Let's go further into the color feature. We will plot the frequency distribution of the diamonds color in our dataset. 

**Plot the distribution and analyze it. Remember that you can use the pandas `plot()` method.**

In [None]:
#your code here

import plotly.express as px

px.box(diamonds, y="color")

In [None]:
#your comments here

# It seems that most values are between 2 and 5.

## 2.The `carat` column 

Let's check the `carat` (weight), since this could also be a potential factor for price change.

**Find the mean of each column for each value of `carat` using the `groupby` method. Then comment your results.**

In [None]:
#your code here

diamonds.groupby('carat', as_index=False)['color','clarity','price'].mean()

In [None]:
#your comments









**Plot a histogram of the `carat` column by using the `plot` method (see the docs to find an easy way to do so). What is happening?**

In [None]:
#your code here

px.histogram(diamonds, x="carat")

# 3. The `table` and `clarity` column
Finally, let's check the `table`.

**Find the mean of each column for each value of `table` using the `groupby` method. Then comment your results.**

In [None]:
#your code here

diamonds.groupby('table', as_index=False)['color', 'carat','clarity','price'].mean()

In [None]:
#your comments here






**Finally, do the same with the `clarity` column.**

In [None]:
#your code here

diamonds.groupby('clarity', as_index=False)['color', 'carat','table','price'].mean()

In [None]:
#your comments here








**After looking at your results, which features do you think will affect price the most now? Regarding your hypotheses, do they match your final results? Provide a small overview.**

In [None]:
#your thoughts here












# Bonus: taking a deeper look with plots and correlations

To take deeper look, we will use the `pairplot` method of `seaborn` library. This method plots a scatterplot for each pair of features and in the diagonal the distribution of the feature.

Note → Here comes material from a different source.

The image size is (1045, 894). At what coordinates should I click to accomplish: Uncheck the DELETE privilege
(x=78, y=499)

So if you have many features it will take a while, be careful!


In [None]:
#Run this code
import seaborn as sns
sns.pairplot(diamonds, vars=['carat', 'color', 'clarity', 'price'], diag_kind = 'kde', plot_kws = {'alpha': 0.6, 's': 80, 'edgecolor': 'k'});

**What do you see here? What relationships between variables are the most interesting?**

In [None]:
#your thoughts here









Now we will see a correlation matrix with a plot. As you know a higher correlation means that the feature could be an effect (**but is not for sure**) for the changes on the price.

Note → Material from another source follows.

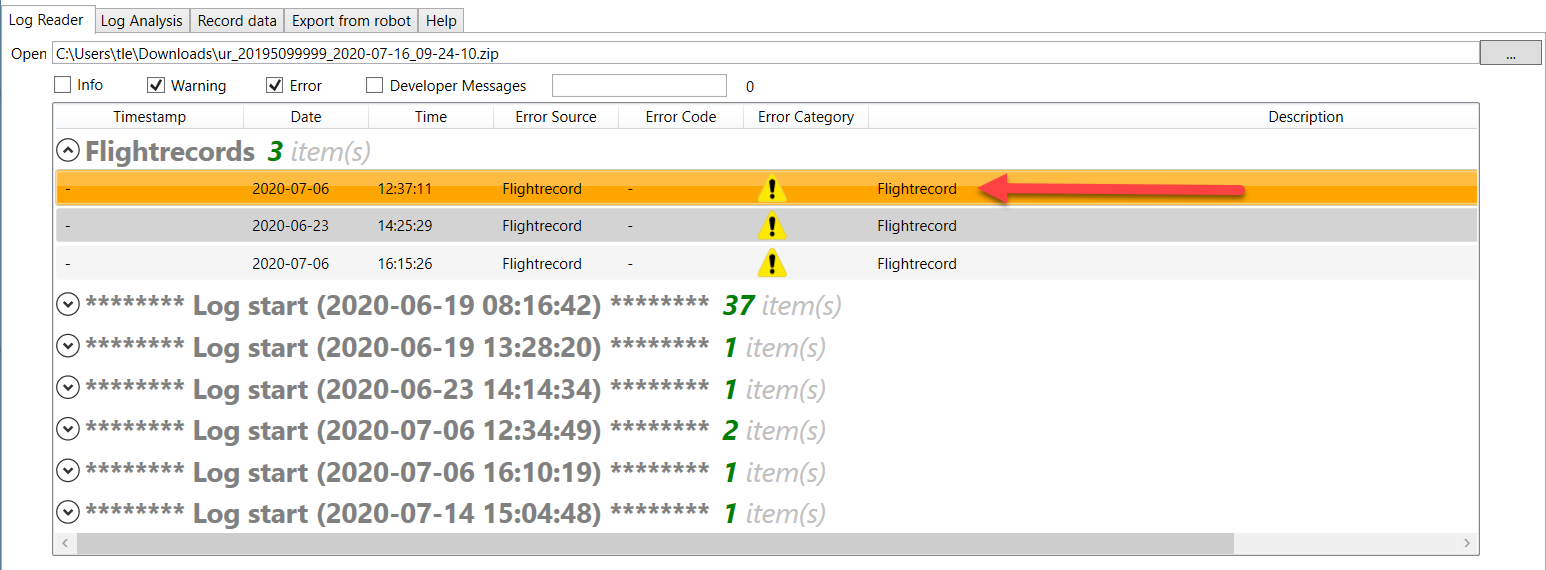The height and width of the screenshot is (570, 1546).
Task: Enable the Info checkbox
Action: [x=62, y=86]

We will see this with a matrix with colors. A lighter color means greater correlation. 

This is done with the `seaborn` library as well.

In [None]:
#Run this code
plt.figure(figsize=(20, 20))
p = sns.heatmap(diamonds.corr(), annot=True, square=True)

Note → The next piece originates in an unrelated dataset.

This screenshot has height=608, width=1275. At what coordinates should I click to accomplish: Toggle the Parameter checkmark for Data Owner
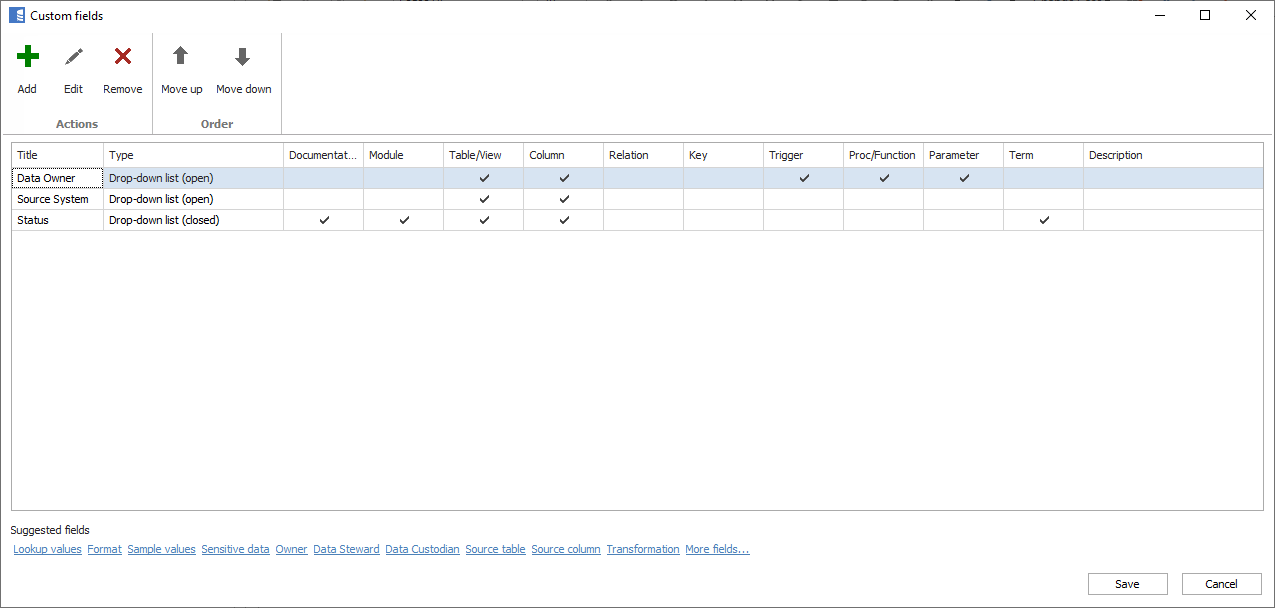pos(962,177)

**What do you see here? Regarding the results before, does it fit with them?**

In [None]:
#your thoughts here











Finally, we will calculate the linear regression between the price and the weight. This will be done first by plotting it with the `seaborn` library and then calculating the error with the `scipy` library.

In [None]:
#Run this code
plt.figure(figsize=(10, 10))
sns.regplot(diamonds.carat, diamonds.price, scatter=True);


In [None]:
#Run this code
from scipy import stats
slope, intercept, r_value, p_value, std_err = stats.linregress(diamonds.carat, diamonds.price)
r2 = r_value ** 2
r2

**What do you think?**

In [None]:
#your thoughts here










**Would you do any other checks on other features? Do you have any comments regarding `carat`?**

In [None]:
#your thoughts here













**Conlcusion**

**From our dataset** we can conclude that although `color` and `clarity` have a classification, and thus an assigned importance or weight, they do not influence the monetary value of a diamond in determining way. While it is true that different colors or clarities may have different prices, upon closer examination those variations in price seem to be linked to `carat` (weight) and its `dimensions`. In our analysis, the key factor to determining a diamond's value was placed solely in the aforementioned features, since we can see in our correlation coefficients and in the coefficient of determination that these features are closely related.